- _ASSIGNMENT_: Filter the lines below, keeping each one that holds "height".

- _INFORMATION SHOWN_:
==================================================

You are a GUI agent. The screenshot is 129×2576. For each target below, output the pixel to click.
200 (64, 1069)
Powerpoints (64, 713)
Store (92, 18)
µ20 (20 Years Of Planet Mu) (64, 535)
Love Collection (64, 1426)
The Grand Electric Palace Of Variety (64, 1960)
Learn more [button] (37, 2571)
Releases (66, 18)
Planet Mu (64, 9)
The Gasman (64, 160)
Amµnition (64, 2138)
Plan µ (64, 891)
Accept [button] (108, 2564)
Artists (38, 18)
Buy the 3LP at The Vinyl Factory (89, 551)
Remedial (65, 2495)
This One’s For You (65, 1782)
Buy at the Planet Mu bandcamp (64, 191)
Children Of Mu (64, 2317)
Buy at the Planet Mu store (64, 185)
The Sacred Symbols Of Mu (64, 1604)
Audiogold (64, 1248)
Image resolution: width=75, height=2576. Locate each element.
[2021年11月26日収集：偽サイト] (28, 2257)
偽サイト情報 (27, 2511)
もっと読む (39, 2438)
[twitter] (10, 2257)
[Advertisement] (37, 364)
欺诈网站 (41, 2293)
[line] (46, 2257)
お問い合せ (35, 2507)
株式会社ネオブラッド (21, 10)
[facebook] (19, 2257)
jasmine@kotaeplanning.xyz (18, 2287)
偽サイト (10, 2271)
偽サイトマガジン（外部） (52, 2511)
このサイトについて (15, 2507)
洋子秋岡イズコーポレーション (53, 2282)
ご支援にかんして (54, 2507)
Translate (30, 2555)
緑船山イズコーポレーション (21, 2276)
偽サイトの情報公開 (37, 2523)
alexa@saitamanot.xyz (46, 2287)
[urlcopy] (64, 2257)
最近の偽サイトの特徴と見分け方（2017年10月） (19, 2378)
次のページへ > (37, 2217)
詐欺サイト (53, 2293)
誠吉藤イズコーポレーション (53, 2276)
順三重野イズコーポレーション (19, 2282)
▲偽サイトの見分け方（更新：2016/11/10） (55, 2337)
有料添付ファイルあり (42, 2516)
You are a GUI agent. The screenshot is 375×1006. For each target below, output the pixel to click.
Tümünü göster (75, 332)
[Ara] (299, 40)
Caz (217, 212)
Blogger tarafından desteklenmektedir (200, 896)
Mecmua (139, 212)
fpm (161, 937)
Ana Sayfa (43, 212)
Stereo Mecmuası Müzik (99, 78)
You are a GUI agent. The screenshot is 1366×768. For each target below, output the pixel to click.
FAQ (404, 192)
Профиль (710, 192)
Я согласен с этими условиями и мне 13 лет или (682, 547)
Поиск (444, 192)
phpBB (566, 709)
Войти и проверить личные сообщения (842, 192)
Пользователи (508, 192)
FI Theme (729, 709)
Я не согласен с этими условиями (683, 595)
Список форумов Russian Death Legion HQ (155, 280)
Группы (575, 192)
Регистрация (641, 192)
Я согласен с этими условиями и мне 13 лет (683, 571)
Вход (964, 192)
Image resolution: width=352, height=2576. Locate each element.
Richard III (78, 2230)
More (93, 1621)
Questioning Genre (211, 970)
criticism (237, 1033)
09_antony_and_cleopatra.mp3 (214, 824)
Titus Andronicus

==================================================

- _WRITTEN ANSWER_:
Image resolution: width=75, height=2576. Locate each element.
Image resolution: width=352, height=2576. Locate each element.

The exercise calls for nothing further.